At this point, most hospitals have resorted to software designed to prevent accidentally overdosing medications on infants or providing adult patients with medications they should never take together. depends. Another safety measure is the need to equip different brands of equipment, such as defibrillators and infusion pumps, with switches and control knobs of a common design to prevent staff confusion that can lead to serious mistakes. I have.
Aircraft manufacturers and equipment suppliers want to use artificial intelligence to identify emerging hazards. For example, proposed safeguards include autonomously locating airports, conducting critical radio communications, actually landing aircraft, and taxiing if pilot behavior suggests disruption or incapacitation. It includes a system that allows you to safely stop on the road. Without human intervention, future cockpits could perform emergency maneuvers to prevent fatal stalls and avoid collisions with other aircraft, mountains, and even man-made obstacles.
Eric Horvitz, Microsoft’s chief scientific officer, says the path could unlock innovation in “the sleeping giant of healthcare.” Tech companies and hospitals are already deploying solutions to identify patients most likely to get worse or develop complications.
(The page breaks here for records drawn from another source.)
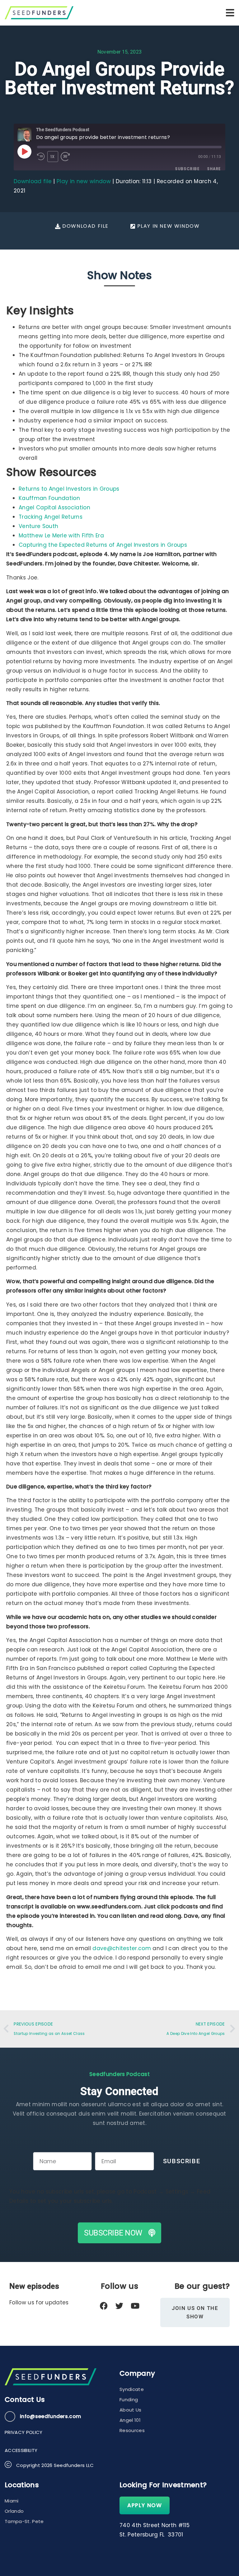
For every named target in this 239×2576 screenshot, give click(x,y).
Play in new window (84, 181)
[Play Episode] (24, 151)
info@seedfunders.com (50, 2416)
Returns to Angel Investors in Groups (69, 489)
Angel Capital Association (54, 507)
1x (52, 156)
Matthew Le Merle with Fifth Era (61, 535)
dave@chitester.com (121, 1948)
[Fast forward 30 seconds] (68, 156)
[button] (230, 13)
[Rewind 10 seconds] (41, 156)
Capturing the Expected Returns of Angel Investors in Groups (103, 545)
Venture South (38, 526)
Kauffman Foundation (49, 498)
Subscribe (187, 168)
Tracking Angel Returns (50, 517)
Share (214, 168)
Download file (33, 181)
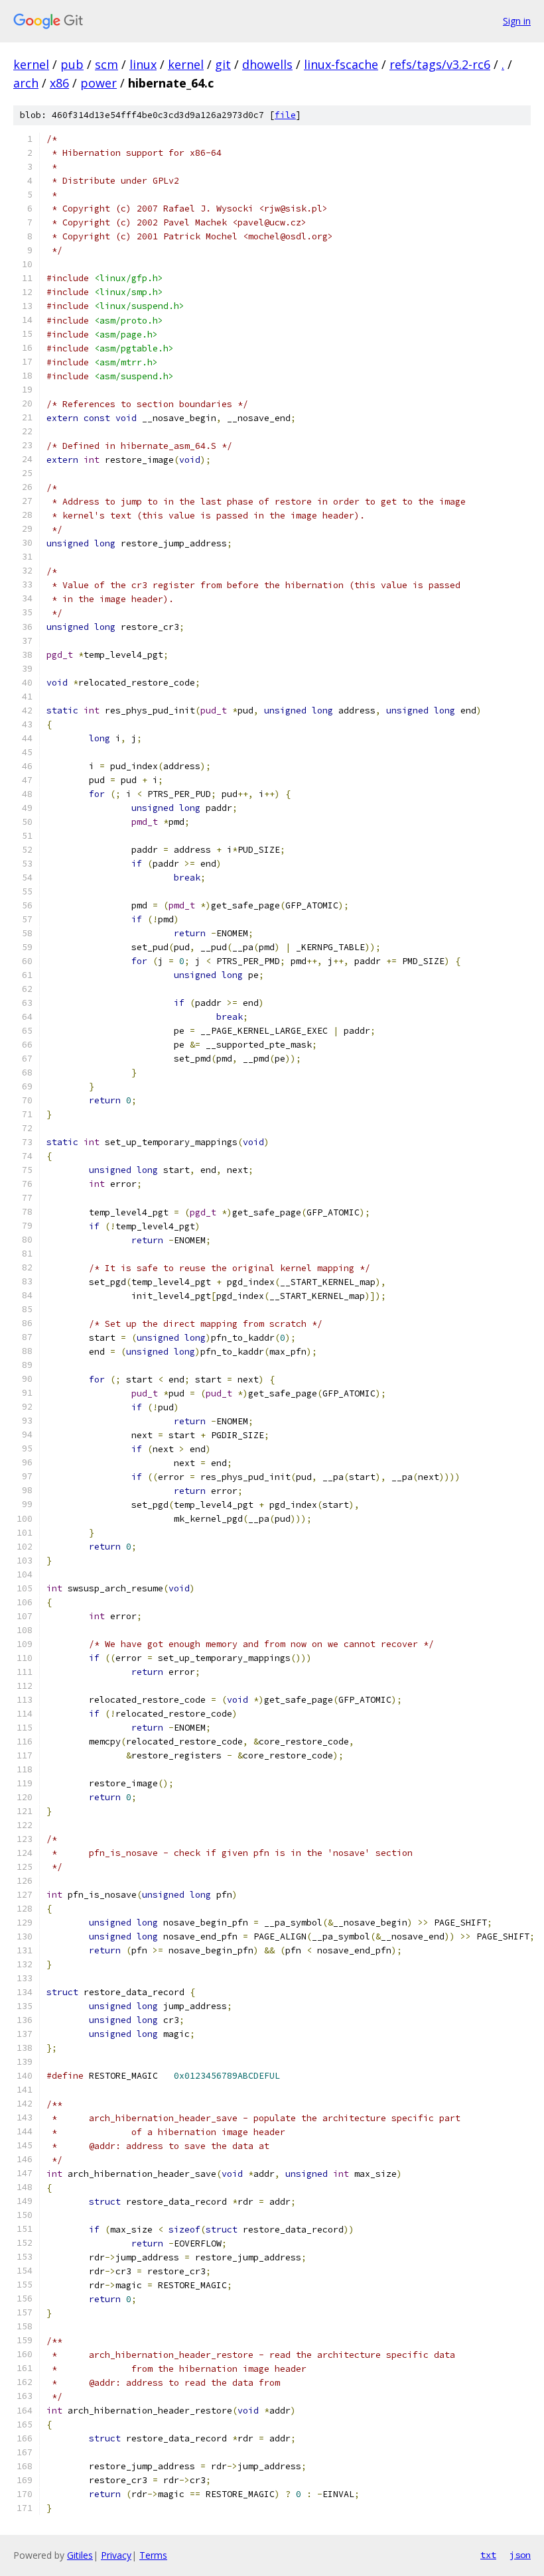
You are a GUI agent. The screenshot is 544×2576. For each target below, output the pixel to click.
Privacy (116, 2555)
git (223, 64)
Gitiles (80, 2555)
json (520, 2555)
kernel (31, 64)
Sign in (517, 21)
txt (488, 2555)
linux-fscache (341, 64)
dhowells (267, 64)
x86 (59, 83)
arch (25, 83)
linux (143, 64)
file (285, 115)
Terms (153, 2555)
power (98, 83)
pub (72, 64)
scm (106, 64)
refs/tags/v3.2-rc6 (439, 64)
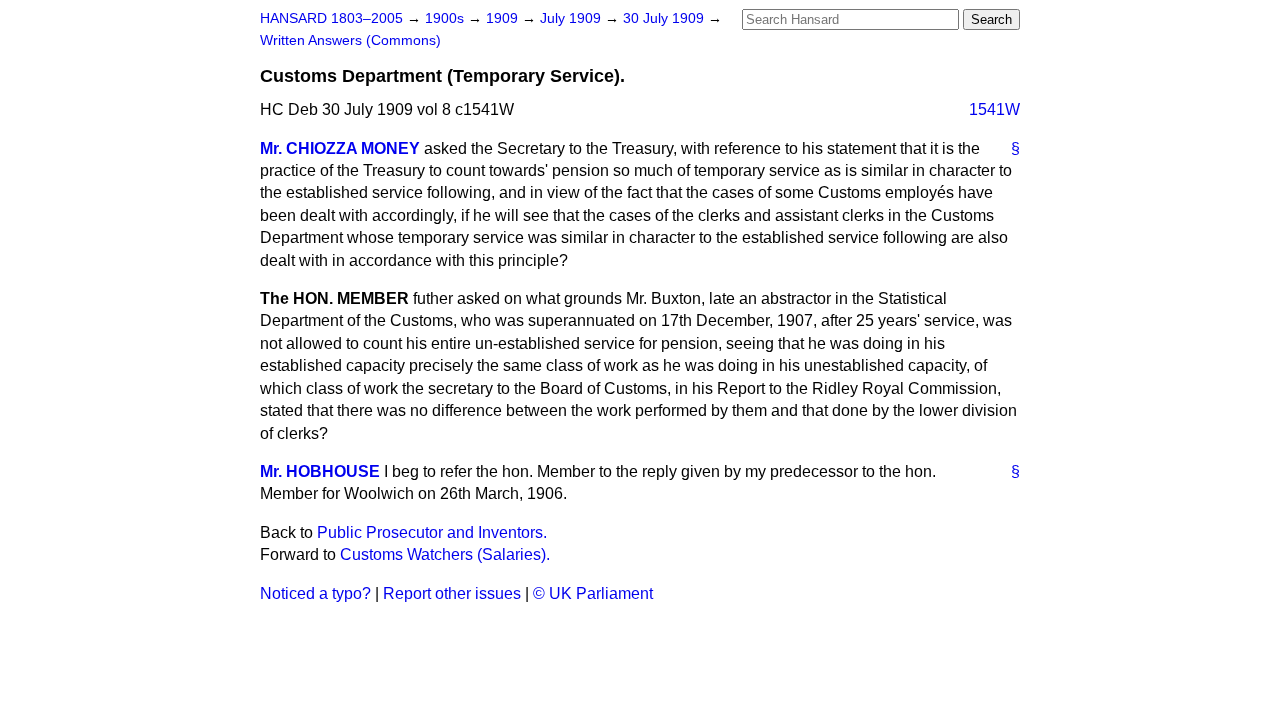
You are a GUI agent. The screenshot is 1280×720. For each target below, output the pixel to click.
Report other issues (452, 593)
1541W (994, 109)
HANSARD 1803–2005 (331, 18)
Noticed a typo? (315, 593)
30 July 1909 (665, 18)
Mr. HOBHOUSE (320, 471)
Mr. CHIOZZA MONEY (340, 148)
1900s (446, 18)
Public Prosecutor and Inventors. (432, 532)
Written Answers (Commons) (350, 40)
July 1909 (572, 18)
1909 (504, 18)
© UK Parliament (593, 593)
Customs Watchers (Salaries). (445, 554)
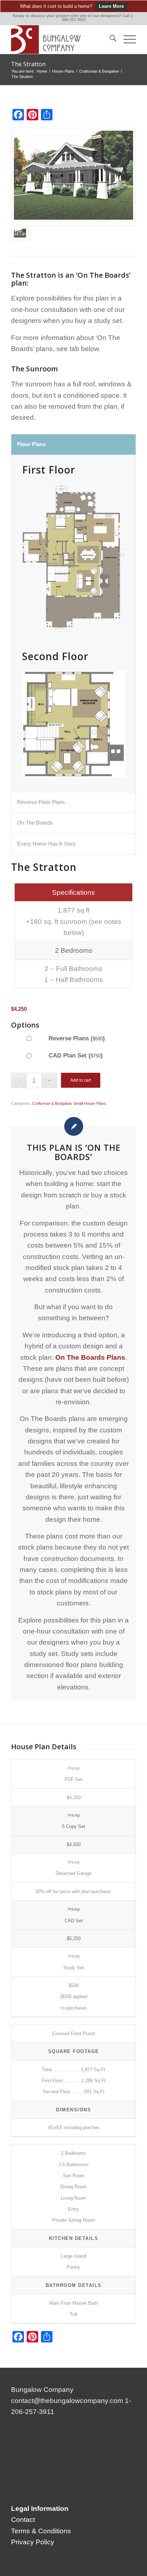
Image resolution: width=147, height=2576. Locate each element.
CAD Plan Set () (75, 1055)
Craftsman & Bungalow (51, 1103)
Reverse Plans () (76, 1038)
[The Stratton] (73, 177)
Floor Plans (31, 444)
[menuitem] (109, 39)
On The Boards (35, 823)
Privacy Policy (32, 2542)
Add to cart (80, 1080)
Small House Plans (90, 1103)
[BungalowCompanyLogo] (61, 39)
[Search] (109, 39)
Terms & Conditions (41, 2531)
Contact (23, 2519)
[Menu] (126, 39)
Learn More (111, 6)
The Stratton (28, 64)
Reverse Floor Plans (41, 802)
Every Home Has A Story (46, 844)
Advocates of artificial intelligence (AI) are making it possible for some pilots to review digital and video replays of their performance immediately after completing a flight and compare it to that of other pilots in existing aviation. It also points to technology. Similarly, certain robot-assisted surgical systems use algorithms based on previous procedures to help surgeons move controls more smoothly. A growing number of hospitals are also using AI networks to identify patients in emergency departments and intensive care units who are most at risk of stroke and other life-threatening conditions.
But even here, medicine seems to lag far behind aviation. Aircraft manufacturers have already devised cockpit features that can predict pilot reactions and unilaterally take over flight control systems in dire situations. However, doctors continue to resist letting his network of computers control decision-making and patient care.
To further complicate matters, while AI-enabled software and devices are touted as time-saving, cost-saving, and more accurate solutions to complex medical procedures, the Food and Drug Administration It’s cracking down on a fledgling initiative fraught with technical and ethical issues. question.
Unless the medical community rethinks how reliable and proven aeronautical principles enhance hospital safety, the status quo portends well-intentioned debates for years to come. However, essential changes may be missing to reduce the tragedy of fatal errors in patients.